Hi all,
I have been trying to create a same-length consensus fasta by mapping reads to a reference genome for input into angsd as the ancestral sequence. However, the scaffolds of the resulting consensus always seem to be a little short, likely due to indels etc.. I have iterated through several versions of code (bcftools call -c or bcftools call -m, not using any data filters, etc.). Is there a specific path or set of filters I should use to be doing this? I found some former issues documented of this in previous versions of samtools/bcftools that had to do with an older version of the program but that doesn't seem to be the issue here. I also tried to use LAST for mapping, but that didn't seem to sort it out.
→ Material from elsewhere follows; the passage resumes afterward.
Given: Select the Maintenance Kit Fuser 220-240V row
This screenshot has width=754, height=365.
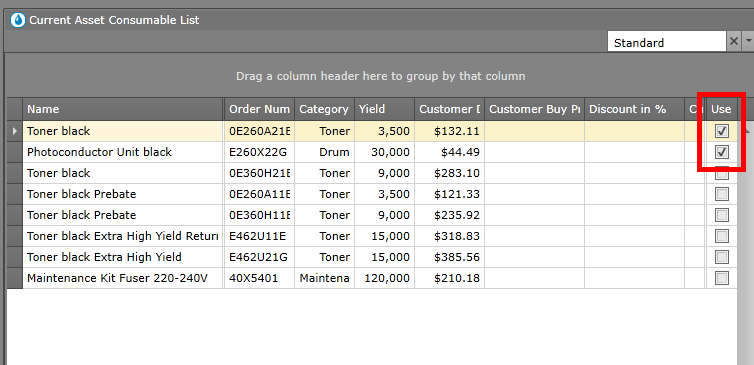Looking at the screenshot, I should (x=372, y=278).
Apologies for the juvenile question and thanks for any help.
It is not clear what the desired course should be if there are indels in the genome. For example, if the genome is missing 10 bases from the middle how would you "make" that full size again? Would you want to insert 10 bases?
Thanks for your reply! Yes--I agree this is problematic. I think that for indels it would be best to have N's where they are in the consensus sequence. This is discussed here (http://seqanswers.com/forums/showthread.php?p=129352#post129352 the thread is a bit long, sorry, comment #14-16 is relevant to this issue). There is some reference to making a "dummy sam", but I am not exactly sure what they mean by that.
This is such an unusual problem that there might not be a tool do exactly what you need.
One perhaps the simplest option would be to align your best consensus to the old with
bwa mem
then run sam2pairwisehttps://github.com/mlafave/sam2pairwise
Now you have the two sequences lined up. At that point the "hard" part is done. But you'll still need to write a simple but custom script in say Python to navigate the two in parallel and produce your final consensus.